後になって、“できませんでした”じゃ済まないわよ。あんな危険なメールまで出して、黒夏と連絡を取ったんだから」
そう。白秋は、黒夏に対して例の“文字化け言語”のメールを送り、彼に連絡を取ったのだ。送る範囲を絞った事は絞ったが、正確に彼の居場所が分かる訳ではないから、前回と同じ様に危険はかなり高かったはずだ。
「分かってるさ」と、白秋は答える。
「“情報”は入った。働きかける手段もある。後は動き出すだけさ。色々と、ね」
そう言い終えると、彼は目を閉じた。ブーンという昔のブラウン管テレビが起動する時のような音がする。もっとも、その音も幻聴なのかもしれなかったが。そして、ツユと彼の前に、不定形だが、所々、手や足や口や髪や目といった人の体の部品が幾つも生えた奇妙なものが浮かび上がった。
「いつ見ても醜いわよね、これ」
と、現れたそれに対し、ツユはそう言う。
「そう思うなら、同族嫌悪だな。いや、自分が見えていないのか。これの中には、君も含まれているのだぜ」
白秋は言い終えると、その奇妙なものの中心部を指し示して、こう言う。
「ほら、以前よりも、中心部が盛り上がっているだろう? “物価連動型国債”に老人共が惹かれている証拠だよ。順調にその流れが出来上がっている」
それを聞くと、「ほーん」とツユは言い、その後で「しかし、便利な能力よね、それ」と続ける。
「社会の中に発生した“関係性”が幻として浮かび上がるなんて」
「ああ、」とそれに白秋は返す。
「幻で人を惑わすのなんて、この異能“幻生”の使い方の本質じゃない。こうして、情報を一瞬で、収集分析できる事にこそ、その真価がある。こればっかりは、赤春の奴にもできない。僕だけの情報取得分析能力だ」
それから、白秋は無意識の内に、自分が赤春の名を口にしていた事に気付く。それで少し黙ったが、少しの間の後に気を取り直したようだった。別の方向に手を翳すと、他の幻を産み出す。それは、基本的には先のものととてもよく似ているが中心がなく、三つの頭を持っていた。一つずつ大きさが異なり、しかも顔がある。最も大きい一つは、だらしない欲深そうなもの、次に大きいのは厳つい表情をしているが、その反面、臆病に震えているようにも思える。残りの一番小さい一つは、生真面目に口を一文字に結び、周囲を威嚇していた。白秋が言う。
「そっちは、エネルギー問題に関わる連中の幻だよ。見ての通り、バラバラだ。これから手を入れていくけど。

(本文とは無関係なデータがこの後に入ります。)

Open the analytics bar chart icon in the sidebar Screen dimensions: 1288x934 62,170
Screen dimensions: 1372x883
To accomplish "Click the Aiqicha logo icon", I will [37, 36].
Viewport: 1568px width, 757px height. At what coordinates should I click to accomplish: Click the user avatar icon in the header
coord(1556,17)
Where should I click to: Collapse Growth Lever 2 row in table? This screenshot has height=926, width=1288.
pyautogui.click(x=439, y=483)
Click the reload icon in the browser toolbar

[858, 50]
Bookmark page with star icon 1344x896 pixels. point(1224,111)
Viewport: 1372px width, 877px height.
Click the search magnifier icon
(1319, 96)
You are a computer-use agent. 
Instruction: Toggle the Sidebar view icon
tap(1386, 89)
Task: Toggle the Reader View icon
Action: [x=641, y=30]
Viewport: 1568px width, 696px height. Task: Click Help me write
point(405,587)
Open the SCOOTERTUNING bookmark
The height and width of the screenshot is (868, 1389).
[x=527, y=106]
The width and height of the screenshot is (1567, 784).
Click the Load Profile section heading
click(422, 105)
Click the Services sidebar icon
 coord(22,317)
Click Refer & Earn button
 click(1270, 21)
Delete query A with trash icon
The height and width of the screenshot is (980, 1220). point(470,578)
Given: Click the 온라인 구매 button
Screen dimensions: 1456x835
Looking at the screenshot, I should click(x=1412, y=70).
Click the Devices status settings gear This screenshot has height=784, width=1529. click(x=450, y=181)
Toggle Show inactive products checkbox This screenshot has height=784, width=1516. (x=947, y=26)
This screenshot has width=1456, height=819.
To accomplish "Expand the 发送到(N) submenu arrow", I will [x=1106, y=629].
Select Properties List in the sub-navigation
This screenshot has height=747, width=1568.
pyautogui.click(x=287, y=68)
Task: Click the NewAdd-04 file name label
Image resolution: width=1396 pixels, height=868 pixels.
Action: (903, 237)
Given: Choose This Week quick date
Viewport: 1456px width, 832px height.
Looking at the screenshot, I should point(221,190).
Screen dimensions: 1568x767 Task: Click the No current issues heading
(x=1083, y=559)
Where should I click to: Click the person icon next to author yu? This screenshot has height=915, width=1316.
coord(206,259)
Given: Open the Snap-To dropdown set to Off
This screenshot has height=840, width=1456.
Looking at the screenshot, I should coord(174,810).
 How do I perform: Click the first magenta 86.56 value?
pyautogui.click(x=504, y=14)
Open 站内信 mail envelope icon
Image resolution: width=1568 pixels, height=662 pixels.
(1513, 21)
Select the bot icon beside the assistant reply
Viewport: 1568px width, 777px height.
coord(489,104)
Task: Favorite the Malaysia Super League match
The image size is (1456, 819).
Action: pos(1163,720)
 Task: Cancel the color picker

ま、一番手強いのは、その二番目に大きい頭だろうな。ここを、何とか崩していく。そして、それには黒夏の手が必要だ」
それを聞いて、ツユは声を上げた。
「エネルギー問題ってか、原発絡みでしょう? ほとんど」
興味なさそうに、腕を枕にして。
「原子力産業と敵対するつもり?」
そう尋ねて来たツユに対し、白秋は「まさか」と、そう答える。
「そんな面倒な事はしないよ。特に、金目的じゃない連中は、どう扱って良いか分からないしね。ただ、利用してやるだけだよ。まぁ、それが無理なら、邪魔をさせないくらいの事は最低でもやってみせる」
「私は、金さえ入れば、何も文句はないのだけどね。黒磐のお爺ちゃんの財布にも、あんまり頼れないしさ、これからは。てか、さ、あのお爺ちゃん、どれくらいまで生きるのかしらね」
「さぁ? まぁ、例え死んだとしたって、資金援助を続けさせるくらいの策は取ってあるから、そんなに心配はいらない。もっとも、あの爺さんのネームバリューには、まだまだ利用価値があるから、もう少しくらい、生きてもらわないと困るけどね。」
その質問にそう答えると白秋は、手を払うような動作をし、幻を消した。